Daarnaast hebben hun bedenkingen ook betrekking op de haalbaarheid
en uitvoerbaarheid. Volgens bijlage 1 bij de memorie van toelichting,
zullen alle wetten in werking zijn getreden rondom 2016 afhankelijk van
de omstandigheden, maar naar huidig inzicht. Kan de regering een
overzicht geven van de omstandigheden en het huidig inzicht? In
hoeverre is het mogelijk dat onbevoegde docenten in de verschillende
onderwijsvormen binnen vijf jaar bevoegd worden (onder andere artikel
11.2 WEB BES), indien er nog geen erkende bijscholingsmogelijkheden
zijn op de eilanden? Tevens vragen deze leden of er een Pedagogische
Academie of HBO lerarenopleiding zal komen voor de BES-eilanden.
Verder merken de leden van de ChristenUnie-fractie op dat er in hun
beleving niet op alle onderdelen voldoende rekening is gehouden met de
specifieke omstandigheden op de verschillende eilanden. Er is
bijvoorbeeld in de voorgestelde onderwijswetten onvoldoende rekening
gehouden met het kleine aantal scholen en instellingen op de
BES-eilanden, de schaalgrootte en mogelijke toekomstige
bevolkingsgroei, geografische ligging, historie en eigen aard en
cultuur van de eilanden. Deze leden vragen de regering of er een soort
eindtoets van deze BES-onderwijswetgeving mogelijk is in samenwerking
met de besturen en onderwijsdeskundigen op de BES-eilanden, waaruit
blijkt dat er voldoende rekening is gehouden met het eigen karakter en
de diversiteit van de BES-eilanden. Voor een groot deel van de
wetteksten geldt namelijk dat zij letterlijk zijn overgenomen uit de
Nederlandse onderwijswetgeving.
Deze leden vragen in hoeverre de gefaseerde aanpak in de praktijk
ervoor zorgt dat ieder kind op de BES-eilanden vanaf 10 oktober 2010
verzekerd kan zijn van toegankelijk kwalitatief onderwijs op minimaal
MBO/HBO niveau. Op welk moment in de toekomst is het voor ieder kind op
de eilanden mogelijk om een opleiding naar voorkeur en keuze te doen zo
dicht mogelijk bij huis? Ook vragen zij hoeveel kosten er gemoeid zijn
met de omslag naar overwegend Nederlandse onderwijswetgeving door het
toenemen van bureaucratie, uitbreiding formatie en administratieve
lasten.
Het valt de leden van de fractie van de ChristenUnie op dat er nog
vele AMvB'en en ministeriële regelingen tot stand moeten komen. Zij
vragen de regering om een overzicht waaruit blijkt wanneer welke AMvB
of ministeriële regeling wordt ingevoerd.
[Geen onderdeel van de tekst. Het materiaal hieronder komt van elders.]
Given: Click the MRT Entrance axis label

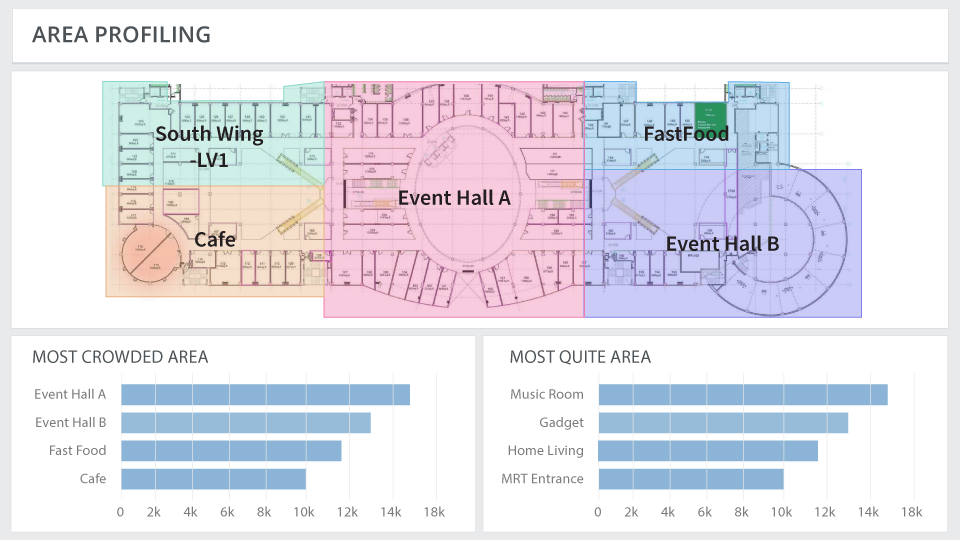Looking at the screenshot, I should (x=542, y=479).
Zij missen wettelijke regels voor thuisonderwijs en vragen of de
regering op termijn hierin gaat voorzien.
Momenteel zijn er geen HBO-scholen op de BES-eilanden. De leden van de
fractie van de ChristenUnie vragen wanneer en op welke BES-eilanden HBO
scholen gevestigd zullen worden. Tevens vragen zij of de procedure van
accreditatie van hoger onderwijs hetzelfde is als de WHW in het
Europese deel van Nederland.
De leden van de fractie van de ChristenUnie merken op dat in de memorie
van toelichting staat dat de afgelopen decennia zich problemen bij
uitvoering en handhaving van regelgeving met betrekking tot de
leerplicht hebben voorgedaan. Wat is de huidige stand van zaken met
betrekking tot schoolverzuim en voortijdig schoolverlaten? In hoeverre
is het reëel te eisen dat de Leerplichtwet BES wordt gehandhaafd? Is er
voldoende capaciteit op korte termijn om de Leerplichtwet BES te
handhaven?
Deze leden vragen waarom er een specifieke taak voor de
leerplichtambtenaar is opgenomen (artikel 34), indien zich een situatie
voordoet dat een school niet langer wordt beschouwd als een school
bedoeld in artikel 1, onderdeel b. Waarom is deze taak niet neergelegd
bij het bestuurscollege van de BES-eilanden of bij de
Onderwijsinspectie?
Tevens merken deze leden op dat er in het Europese deel van Nederland
een verschuiving in de wetgeving gaande is van de toezichttaak met
betrekking tot de Leerplichtwet van gemeenten naar de Inspectie. Welke
overwegingen zijn er dan om in voorliggend wetsvoorstel de toezichttaak
bij de leerplichtambtenaar neer te leggen?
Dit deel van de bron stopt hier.